Cully Teversham went with Joseph. He was a big man with ginger hair that even the army barber couldn’t tame and hands that dwarfed everything he held. He moved calmly, picking his way, testing the ground under his feet, always looking ahead and then to the sides.

A long spike of barbed wire caught around Cully’s leg and he stopped, bending slowly to cut himself free. Joseph helped, and they moved forward again.

Ahead and to the left they saw Geddes and George Atherton. They were no more than shapes in the gloom, identifiable only by Geddes’s stiff shoulders and the swing of his arms.

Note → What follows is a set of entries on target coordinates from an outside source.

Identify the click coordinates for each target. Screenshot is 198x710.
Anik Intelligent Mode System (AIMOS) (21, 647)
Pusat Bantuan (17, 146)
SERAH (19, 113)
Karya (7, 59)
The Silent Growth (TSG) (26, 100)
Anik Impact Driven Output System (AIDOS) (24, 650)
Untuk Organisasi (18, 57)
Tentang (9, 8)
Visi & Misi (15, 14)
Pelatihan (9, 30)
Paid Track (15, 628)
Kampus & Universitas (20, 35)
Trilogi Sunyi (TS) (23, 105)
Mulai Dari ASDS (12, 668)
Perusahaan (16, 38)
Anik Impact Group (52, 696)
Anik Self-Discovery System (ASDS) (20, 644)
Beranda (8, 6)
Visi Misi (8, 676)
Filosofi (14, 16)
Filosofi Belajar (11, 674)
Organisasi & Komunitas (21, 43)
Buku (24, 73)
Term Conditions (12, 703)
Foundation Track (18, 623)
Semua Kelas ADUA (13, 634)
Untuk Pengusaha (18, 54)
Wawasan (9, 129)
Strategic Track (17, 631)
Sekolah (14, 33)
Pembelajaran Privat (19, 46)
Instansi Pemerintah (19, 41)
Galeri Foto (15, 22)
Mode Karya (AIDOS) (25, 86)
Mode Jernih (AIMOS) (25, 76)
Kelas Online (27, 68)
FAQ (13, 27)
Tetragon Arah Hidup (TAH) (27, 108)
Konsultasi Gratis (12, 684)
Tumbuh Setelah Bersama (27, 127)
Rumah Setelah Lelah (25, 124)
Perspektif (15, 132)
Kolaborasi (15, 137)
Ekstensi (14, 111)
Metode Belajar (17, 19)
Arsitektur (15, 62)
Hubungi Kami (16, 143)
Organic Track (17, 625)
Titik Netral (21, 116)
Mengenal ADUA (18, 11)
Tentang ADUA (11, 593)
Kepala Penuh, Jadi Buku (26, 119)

It was half an hour before they found the first wounded man. His side was torn open by shrapnel and one leg was broken, but he was definitely still alive. Awkwardly, slipping and floundering in the mud, they got him back across the parapet and to the dressing station behind. Then they went back to look for more. The mist was clearing, and in another hour their camouflage could be gone.

This time they were more certain of the path, and the urgency was greater. Joseph moved ahead, his feet sucking and squelching, tripping over occasional broken equipment, spent shells, and now and then part of a corpse. He was sweating. It was warmer and there were patches of blue sky above.

He saw the body before Cully did. It was lying on its side, looking as if it were asleep rather than dead. There was no apparent injury. Joseph quickened his step, slithered the last few feet, and bent over him. It was then he saw the crown on one shoulder. It was a major! He turned the man gently, trying to see who it was, and where he was wounded. It was Major Northrup.

Cully was at his shoulder. “In’t no good, Captain. Look.” There was no emotion in his voice. He was pointing at the man’s head.

Joseph saw. There was a small blue bullet hole in his skull, just above the bridge of his nose, exactly in the middle.